I've tried a number of different XPath functions without much success.

+1  A: 

getElementsByTagName is recursive, you'll get all descendents with a matching tagName. Because your Topics contain other Topics that also have Titles, the call will get the lower-down Titles many times.

If you want to ask for all matching direct children only, and you don't have XPath available, you can write a simple filter, eg.:

def getChildrenByTagName(node, tagName):
    for child in node.childNodes:
        if child.nodeType==child.ELEMENT_NODE and (tagName=='*' or child.tagName==tagName):
            yield child

for topic in document.getElementsByTagName('Topic'):
    title= list(getChildrenByTagName('Title'))[0]         # or just get(...).next()
    print title.firstChild.data
bobince
Thanks for the attempt. It didn't work but it gave me some ideas. The following works (the same general idea; FWIW, the nodeType is ELEMENT_NODE):import xml.dom.minidomfrom xml.dom.minidom import Nodedom = xml.dom.minidom.parse("docmap.xml")def getChildrenByTitle(node): for child in node.childNodes: if child.localName=='Title': yield childTopic=dom.getElementsByTagName('Topic')for node in Topic: alist=getChildrenByTitle(node) for a in alist:# Title= a.firstChild.data Title= a.childNodes[0].nodeValue print Title
hWorks
Oops yes, I meant ELEMENT not TEXT of course! doh, fixed
bobince
+1  A: 

Let me put that comment here ...

Thanks for the attempt. It didn't work but it gave me some ideas.

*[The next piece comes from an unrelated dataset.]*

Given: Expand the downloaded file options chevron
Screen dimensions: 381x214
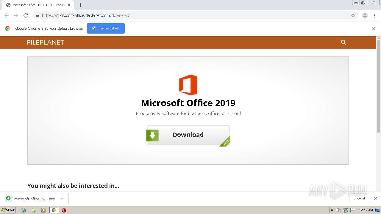Looking at the screenshot, I should pos(62,199).
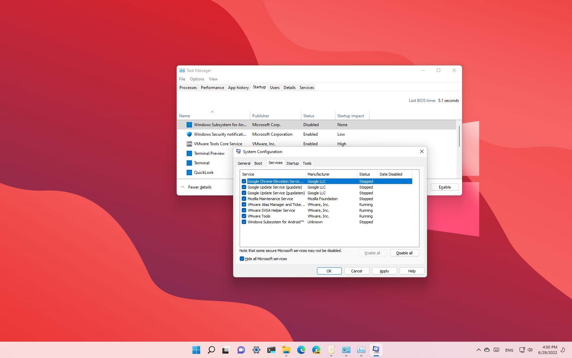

The following works (the same general idea; FWIW, the nodeType is ELEMENT_NODE):

import xml.dom.minidom
from xml.dom.minidom import Node

dom = xml.dom.minidom.parse("docmap.xml")

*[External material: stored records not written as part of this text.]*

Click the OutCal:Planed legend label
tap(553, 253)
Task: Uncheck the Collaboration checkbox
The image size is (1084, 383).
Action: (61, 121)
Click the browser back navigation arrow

def getChildrenByTitle(node):
    for child in node.childNodes:
        if child.localName=='Title':
            yield child

Topic=dom.getElementsByTagName('Topic')
for node in Topic:
    alist=getChildrenByTitle(node)
    for a in alist:
#        Title= a.firstChild.data
        Title= a.childNodes[0].nodeValue
        print Title
hWorks
I would call the function getTitle (or `get_title`), and have it not return all immediate child Title elements, but just the first one (as there should be just one title per child, anyway).
Martin v. Löwis
Maybe this is what I'm not getting. I want the titles of all immediate children. Maybe a better name would be getTitlesOfChildren.
hWorks
+3  A: 

You could use the following generator to run through the list and get titles with indentation levels:

def f(elem, level=-1):
    if elem.nodeName == "Title":
        yield elem.childNodes[0].nodeValue, level
    elif elem.nodeType == elem.ELEMENT_NODE:
        for child in elem.childNodes:
            for e, l in f(child, level + 1):
                yield e, l

If you test it with your file:

import xml.dom.minidom as minidom
doc = minidom.parse("test.xml")
list(f(doc))

you will get a list with the following tuples:

(u'My Document', 1), 
(u'Overview', 1), 
(u'Basic Features', 2), 
(u'About This Software', 2), 
(u'Platforms Supported', 3)

It is only a basic idea to be fine-tuned of course. If you just want spaces at the beginning you can code that directly in the generator, though with the level you have more flexibility. You could also detect the first level automatically (here it's just a poor job of initializing the level to -1...).

RedGlyph
Exactly what I've been trying to do all day before coming upon generators. Many thanks.